Saved data entries
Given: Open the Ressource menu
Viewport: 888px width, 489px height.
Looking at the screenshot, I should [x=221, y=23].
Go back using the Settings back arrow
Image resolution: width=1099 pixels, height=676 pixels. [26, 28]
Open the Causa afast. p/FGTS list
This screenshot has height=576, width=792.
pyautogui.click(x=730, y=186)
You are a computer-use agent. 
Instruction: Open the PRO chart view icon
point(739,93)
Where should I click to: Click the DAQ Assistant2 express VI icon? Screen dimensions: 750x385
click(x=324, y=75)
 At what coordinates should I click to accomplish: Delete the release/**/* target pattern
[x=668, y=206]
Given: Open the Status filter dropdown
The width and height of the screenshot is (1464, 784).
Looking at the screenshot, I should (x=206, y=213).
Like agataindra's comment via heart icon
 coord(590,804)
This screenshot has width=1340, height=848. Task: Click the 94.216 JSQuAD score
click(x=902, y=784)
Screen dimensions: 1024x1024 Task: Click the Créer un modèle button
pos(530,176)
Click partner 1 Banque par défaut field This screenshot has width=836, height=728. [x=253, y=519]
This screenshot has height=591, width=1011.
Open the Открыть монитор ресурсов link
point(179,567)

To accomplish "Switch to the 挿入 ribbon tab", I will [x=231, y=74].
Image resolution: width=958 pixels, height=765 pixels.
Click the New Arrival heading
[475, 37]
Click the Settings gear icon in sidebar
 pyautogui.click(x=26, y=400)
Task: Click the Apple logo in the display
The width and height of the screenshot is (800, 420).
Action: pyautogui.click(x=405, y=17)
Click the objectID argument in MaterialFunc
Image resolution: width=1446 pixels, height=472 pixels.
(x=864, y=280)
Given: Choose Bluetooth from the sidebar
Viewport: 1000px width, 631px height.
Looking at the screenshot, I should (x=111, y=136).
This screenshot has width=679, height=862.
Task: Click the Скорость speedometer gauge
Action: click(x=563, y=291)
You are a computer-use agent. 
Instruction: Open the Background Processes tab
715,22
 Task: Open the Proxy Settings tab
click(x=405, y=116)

## ASSIGNMENT
For this exercise, repeat exactly the lines of the data above from the one with "Image resolution: width=958" down to the one with "Given: Choose Bluetooth from the sidebar", both end lines included.

## WRITTEN REPLY
Image resolution: width=958 pixels, height=765 pixels.
Click the New Arrival heading
[475, 37]
Click the Settings gear icon in sidebar
 pyautogui.click(x=26, y=400)
Task: Click the Apple logo in the display
The width and height of the screenshot is (800, 420).
Action: pyautogui.click(x=405, y=17)
Click the objectID argument in MaterialFunc
Image resolution: width=1446 pixels, height=472 pixels.
(x=864, y=280)
Given: Choose Bluetooth from the sidebar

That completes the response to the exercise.